Tapú Tetuanúi se limitó a señalar al silencioso «Miti Matái», que se había mantenido discretamente al margen de la conversación.

— Él.

— ¿Yo…? — se asombró el aludido en el colmo de la incredulidad —. Jamás he tratado con nadie de este tema.

— Es cierto — admitió el otro con desparpajo —. Pero cuando te preguntan cómo navegar contra los alisios, tu respuesta es muy clara: «Se debe meter agua en el casco bajando la línea de flotación y ofreciendo así menos superficie al viento, para buscar luego las corrientes, porque los vientos amainan según las horas del día, pero las corrientes nunca cesan.» — Sonrió con picardía —. Es lo que hemos hecho — añadió —. Buscar alternativas.
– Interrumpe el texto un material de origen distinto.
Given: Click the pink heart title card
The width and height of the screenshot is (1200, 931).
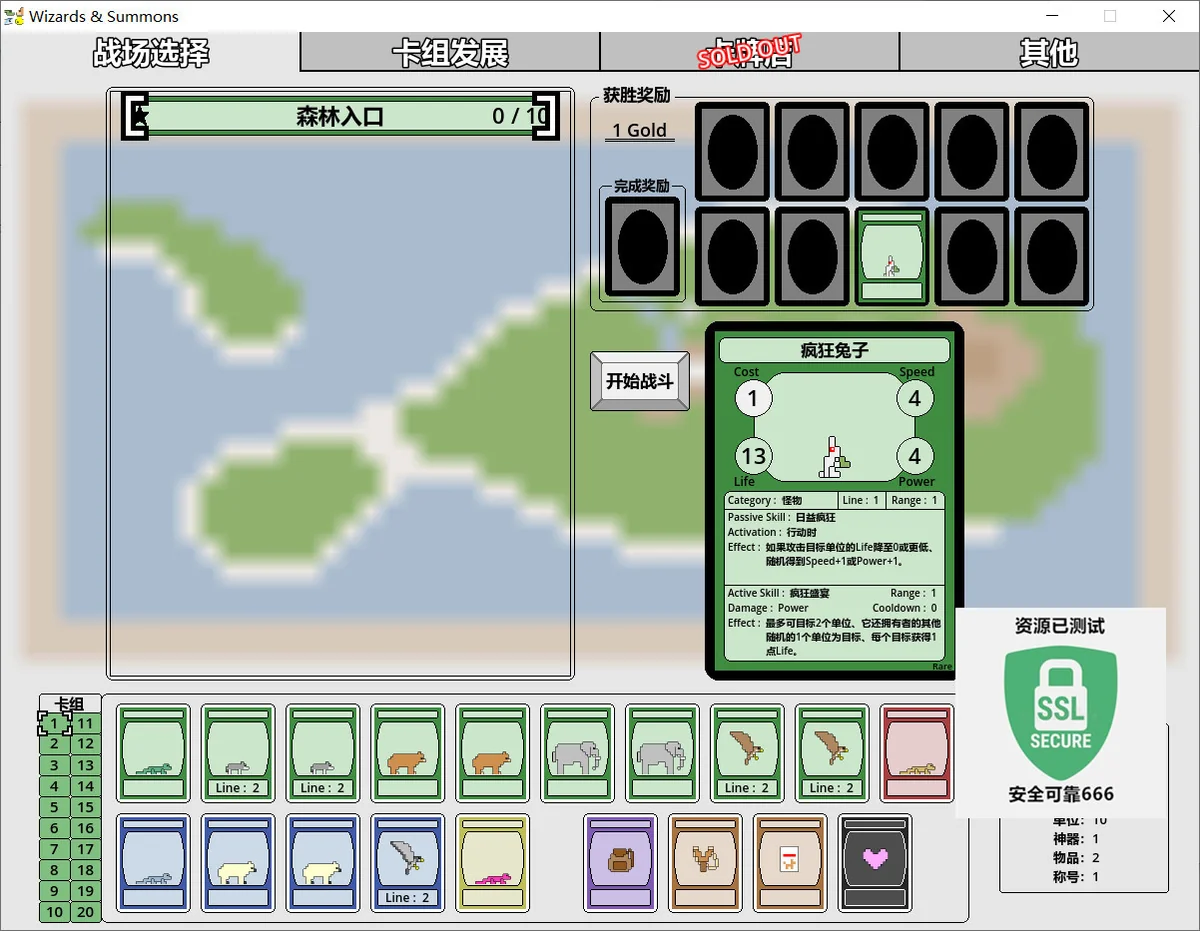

«Miti Matái» meditó la respuesta, asintió con un discreto ademán de cabeza, y por último se volvió a Hiro Tavaeárii que permanecía, como el resto de los presentes, a la expectativa.

— ¿Ha sido tu alumno?

El anciano asintió evidentemente orgulloso.

— Y muy aventajado.

— Ahora lo es mío — se encaró a los miembros del Consejo —. Como capitán del Marara reclamo mi derecho a incluirle entre los miembros de mi tripulación — dijo —. Y confío en que su arte de navegar llegue a estar algún día a la altura de su retórica. No cabe duda de que es el rapaz más enredador…

Tapú Tetuanúi le interrumpió con un gesto de la mano, indicando a sus dos compañeros:

— ¿Y ellos?

«Miti Matái» les lanzó una escrutadora mirada en la que parecía calibrar sus fuerzas.

— Vendrán también.

Vetea Pitó y el gigantesco Chimé de Farepíti iniciaron el ademán de inclinarse a besarle los pies, pero les rechazó de plano.
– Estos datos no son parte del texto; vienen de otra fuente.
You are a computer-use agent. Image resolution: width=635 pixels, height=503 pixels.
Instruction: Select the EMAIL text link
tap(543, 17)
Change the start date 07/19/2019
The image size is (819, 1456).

— ¡No os pongáis tan contentos! — advirtió —. Llegará un momento en que soñaréis con regresar aunque sea a nado. — Observó a Chimé —. Tú remarás hasta que te sangren las manos… — Se volvió al otro —. Y tú, que aparentemente tienes muy buena piel, serás mi «Hombre-Regreso».

— ¿«Hombre-Regreso»? — se horrorizó el pobre Vetea Pitó —. ¡Tané me ampare!